● ENTRÉES

▼▼▼

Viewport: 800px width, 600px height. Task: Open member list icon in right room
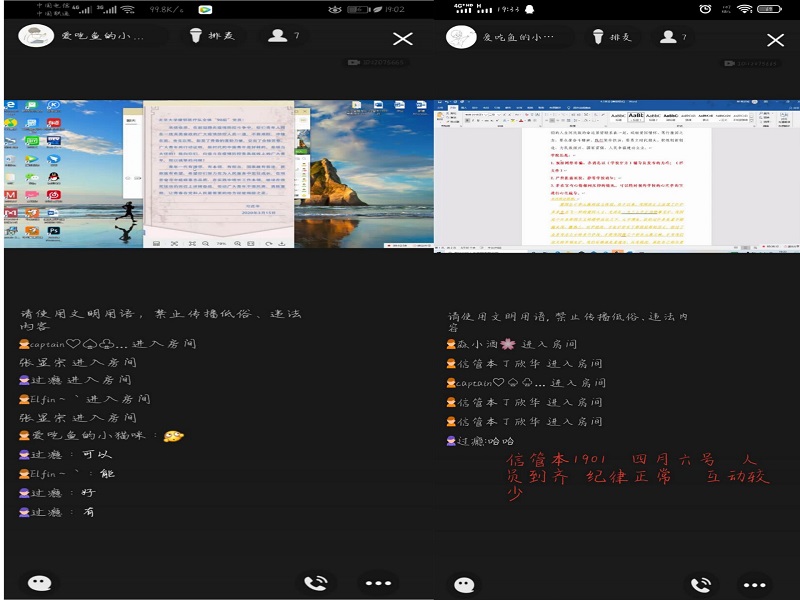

▲▲▲
▼▼▼

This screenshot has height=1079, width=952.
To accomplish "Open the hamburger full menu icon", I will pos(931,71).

▲▲▲
▼▼▼

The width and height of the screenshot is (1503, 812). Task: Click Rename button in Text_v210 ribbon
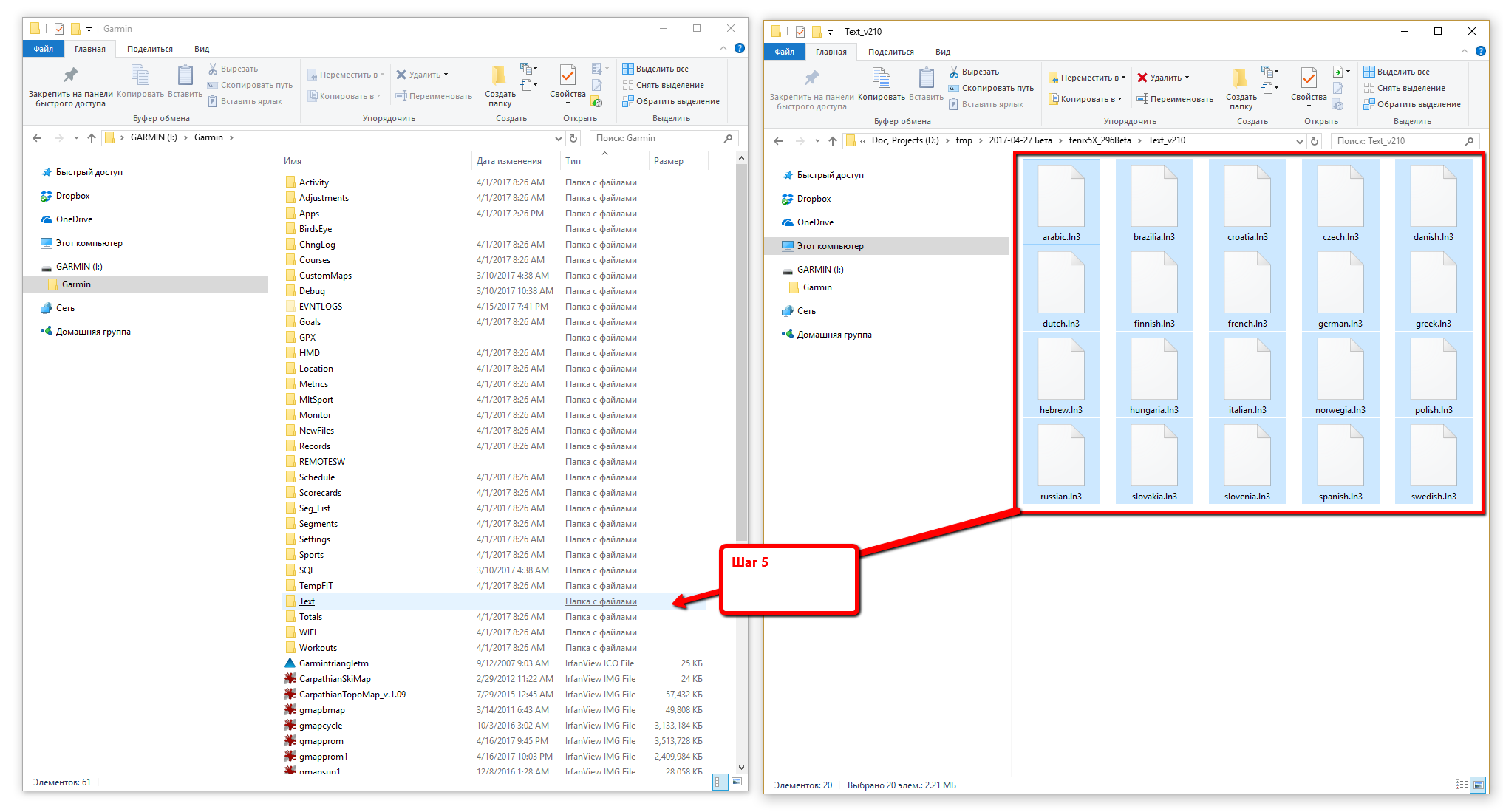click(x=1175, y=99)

▲▲▲

● EXERCICE ÉCRIT
Mettez sous forme de CSV à deux colonnes, nommées consigne et réponse, les entrées allant de la ligne contenant "The width and" jusqu'à la ligne contenant "click(x=1175, y=99)" incluse, avec une ligne par entrée, chaque champ entre guillemets et les retours à la ligne remplacés par des espaces. Laissez les images de côté.

● CORRIGÉ
consigne,réponse
"The width and height of the screenshot is (1503, 812). Task: Click Rename button in Text_v210 ribbon","click(x=1175, y=99)"